Consumer spending rose marginally in May after a strong showing in the last survey. Retail sales were up slightly, but below expectations as higher gas prices curtailed mall traffic. Apparel continued to sell well, while jewelry sales were weak. Store inventories were elevated and retailers anticipated slower growth in the months ahead. Auto dealers reported sales were also below expectations and lower than year-ago levels. High gas prices dampened demand for large SUVs and vans, but spurred sales of fuel efficient cars. Dealers, however, remained optimistic about future sales. Travel and tourism activity remained healthy and restaurants reported modest sales growth. Hotel occupancy rates were stable with average room rental rates up from month-ago and year-ago levels.

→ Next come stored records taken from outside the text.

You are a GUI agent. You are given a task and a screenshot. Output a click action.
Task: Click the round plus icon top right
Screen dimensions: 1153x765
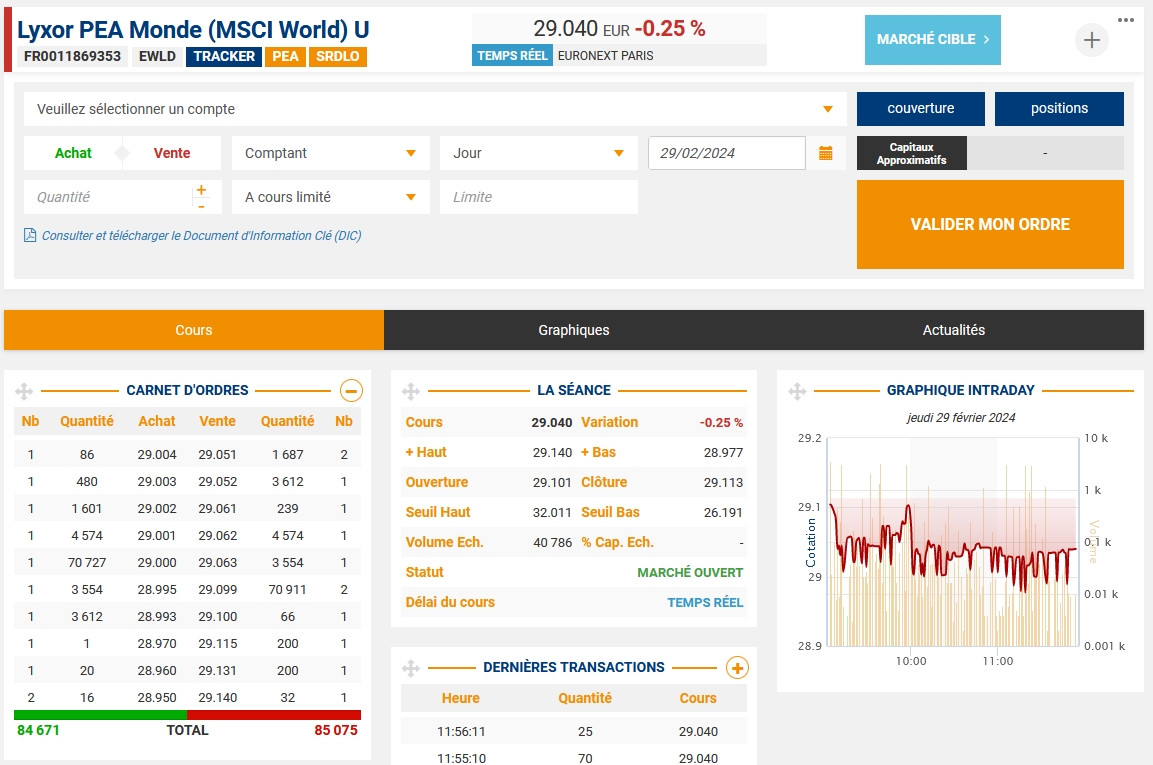(1092, 40)
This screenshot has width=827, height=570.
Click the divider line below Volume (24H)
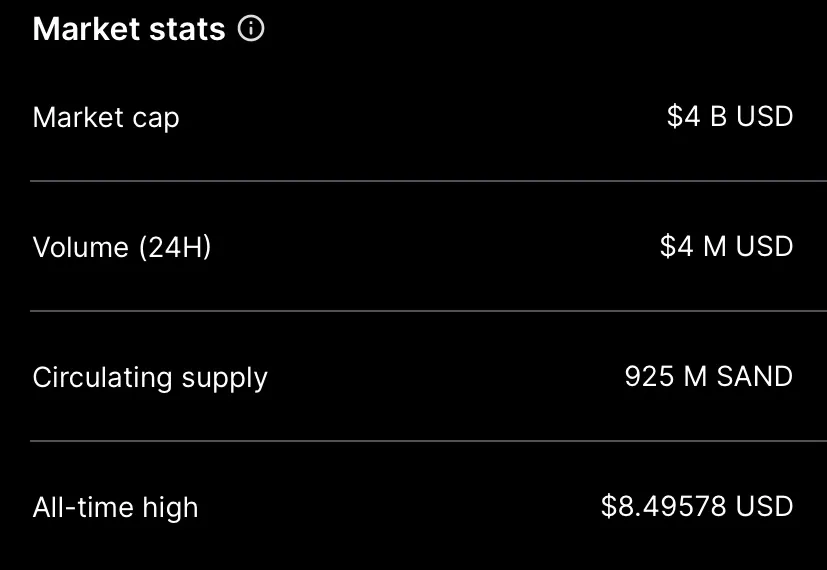click(428, 311)
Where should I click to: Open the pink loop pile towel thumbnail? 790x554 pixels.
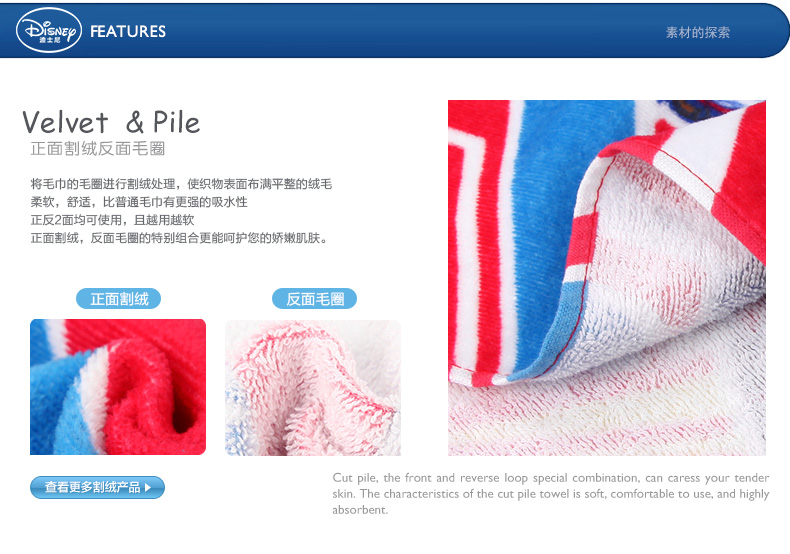313,387
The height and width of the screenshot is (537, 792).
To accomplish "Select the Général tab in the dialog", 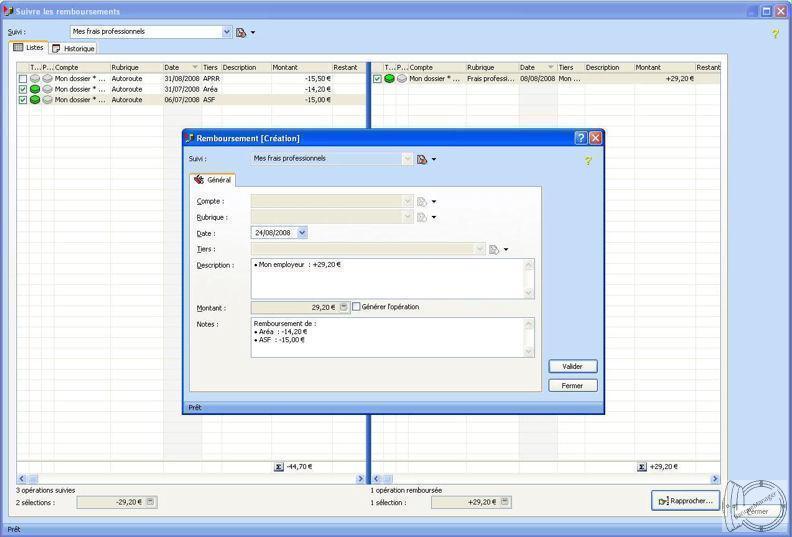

Manufacturing activity rebounded, although high energy prices slowed activity toward the end of the survey period. Plant managers reported a rise in production, shipments, and new orders, with most industries reporting robust activity. Increased employment and an expanded work week kept order backlogs from building, despite low inventories. Capital spending plans held steady at relatively high levels. Plant managers remained optimistic about near-term output and expected exports to strengthen. However, managers were concerned that high energy prices would strain profit margins further and limit future sales.
Real Estate and Construction
The residential real estate market continued to work off inventories and commercial real estate activity strengthened further. Though still below year-ago levels, residential sales followed seasonal trends with increased sales in most District states. Low to mid-priced homes sold well, while the market for higher priced homes and condominiums remained weak. Strong housing demand was reported in cities with high concentrations of energy-related activity and in resort areas of Colorado. Median sales prices were flat or fell slightly. Stronger sales coupled with flat new home construction led to a reduction in inventory levels from the last survey. Commercial real estate activity expanded in late April and May. Commercial construction was on the upswing with the development of new office, hotel, retail and mixed-use properties across the District. Office vacancy rates continued to trend down and were expected to decline further. Absorption rates were up from the last survey and commercial rents have risen substantially over year-ago levels.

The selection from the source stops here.